- Your assignment -
In the passage on adult acne, why do sebaceous glands tend to overproduce sebum at turbulent points in life? Answer in one to three sentences.

Teens often feel like acne is the absolute worst thing in the world. They can’t fathom an affliction that could be more terrible than the one that covers their faces in red, white, and black spots, and they look forward to their twenties when it will all go away. Unfortunately, for nearly 30 percent of women and 20 percent of men, acne never seems to go away. Adult acne is as frustrating as it is mysterious: How can you still be developing pimples when your friends’ skin cleared years ago? Here’s some info about your continued struggle with acne as well as some best practices to keep your skin as clear as it was before puberty.
What Is Adult Acne?
Adult acne is exactly the same as adolescent acne. Sebaceous glands within the skin producea substance called sebum, an essential oil that protects your skin from drying out and prematurely aging. While sebum is absolutely necessary for skin health, sebaceous glands are particularly susceptible to hormonal changes, which mean they have the tendency to overproduce sebum during turbulent points in life. The excess sebum seeps into pores; however, contrary to popular belief, sebum itself isn’t what causes acne.

- Data excerpts -
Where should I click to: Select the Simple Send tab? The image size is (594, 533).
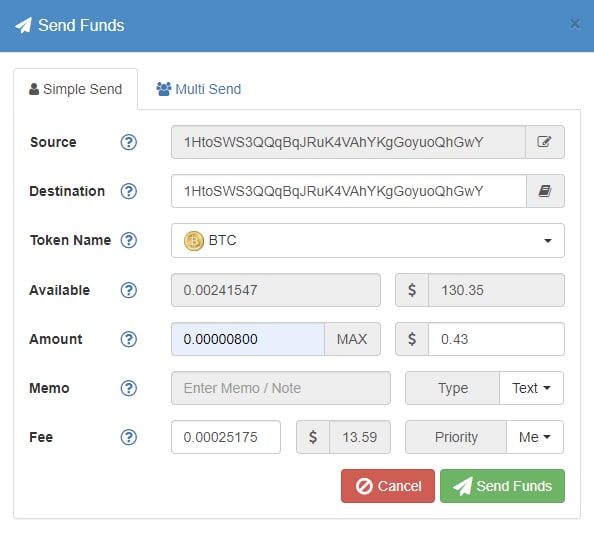[x=76, y=89]
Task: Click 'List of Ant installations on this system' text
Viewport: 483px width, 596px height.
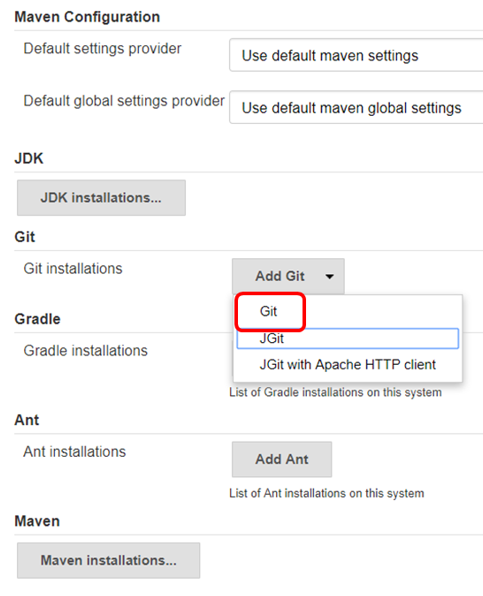Action: click(326, 493)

- Answer space -
Sebaceous glands are particularly susceptible to hormonal changes. This makes them prone to producing too much sebum during turbulent points in life.